To put it another way, if dry humor involves a coming to knowledge or measure of the energy invested into insight, wet humor involves a similar logic of recognition without the suddenness or revelation. It is not the opposite of dry; it exists on a continuum with it. Dry humor is dehydrated of emotional investment and agreement. Wet humor embraces the fort-da repetition necessary to the working through of trauma. It is thus proving to be a vital tool for building solidarity, for reiterating—and more importantly for ratifying—shared values and judgments. In this respect, wet humor need not be seen as a form of self-deprecation, because it’s not addressed to the other side. While dry humor can be patronizing, it is not necessarily exclusive of the other, and can indeed be jovial, even loving. In contrast, wet humor inspires a communal affect that depends upon the identification and exclusion of an antagonist, threatening to evacuate from politics ambivalence or the possibility of the transformative joke. Of course wet humor has not replaced all protest—BLM reminds us of that—but the question of who is laughing at whom often dominates media coverage of events. The problem here is not with laughing itself but with erasing the distinction between political rally and protest (or other actions of resistance). When seen as a method of protest, wet humor suggests that the 1960s dream of peaceful protest that creates change is lost in the course of the failure of the American experiment. It is also, I think, the reason that the government is free to ignore protests, counting not on the unreliability of conviction but on its ephemerality, on the sense that public outcry is merely part of the attention economy.

 

[1] Maggie Hennefeld, “Comedy is part of feminist history—and we need it more than ever,” Transformation, 6 May 2018, http://www.opendemocracy.net/transformation/maggie-hennefeld/comedy-is-part-of-feminist-history-and-we-need-it-more-than-ever

[2] For a history of how black artists have used humor to address institutional racism and racial injustice, see Glenda Carpio’s Laughing Fit to Kill: Black Humor in the Fictions of Slavery (New York, 2008).

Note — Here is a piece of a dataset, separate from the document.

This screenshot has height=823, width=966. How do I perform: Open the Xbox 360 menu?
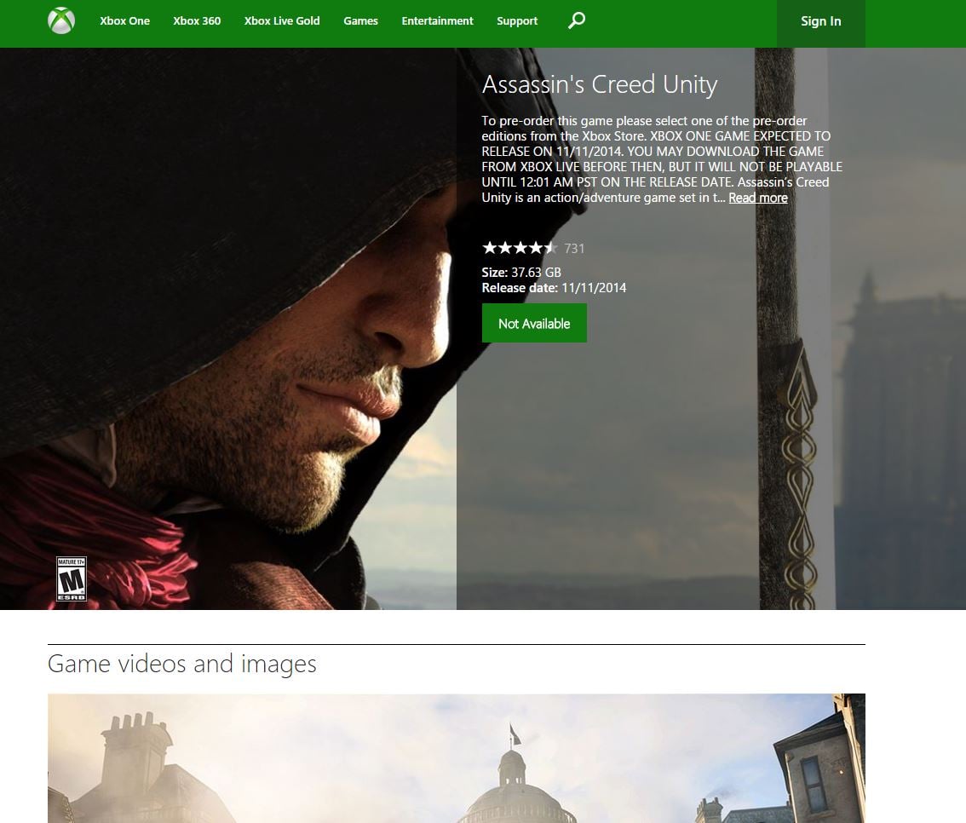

[3] See, for example, Mikhail Bakhtin, “From the Prehistory of Novelistic Discourse,” The Dialogic Imagination: Four Essays, trans. Caryl Emerson and Michael Holquist, ed. Holquist (Austin, Tex., 1981), p. 79.

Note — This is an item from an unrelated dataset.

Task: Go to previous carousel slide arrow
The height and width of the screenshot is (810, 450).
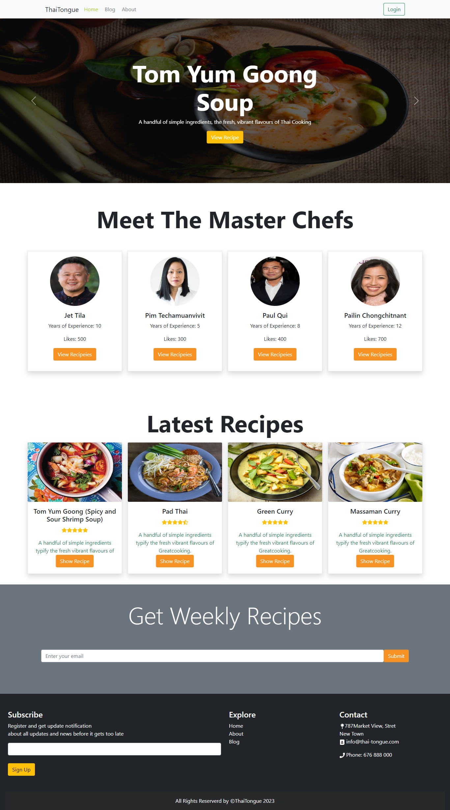Action: (34, 101)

[4] Henri Bergson, Laughter: An Essay on the Meaning of the Comic, trans. Cloudesley Brereton and Fred Rothwell (Mineola, N.Y., 2005), p. 18.

[5] André Breton, “Lightning Rod,” in Anthology of Black Humor, trans. Mark Polizzotti (San Francisco, 1997), p. xix.

[6] See Simon Critchley, On Humor (New York, 2002), p. 6.

[7] Oscar Wilde, The Picture of Dorian Gray, ed. Philip Smith (Mineola, N.Y., 1993), p. 28.

[8] Lauren Berlant, “Humorlessness (Three Monologues and a Hairpiece),” Critical Inquiry 43 (Winter 2017): 319; hereafter abbreviated “H.”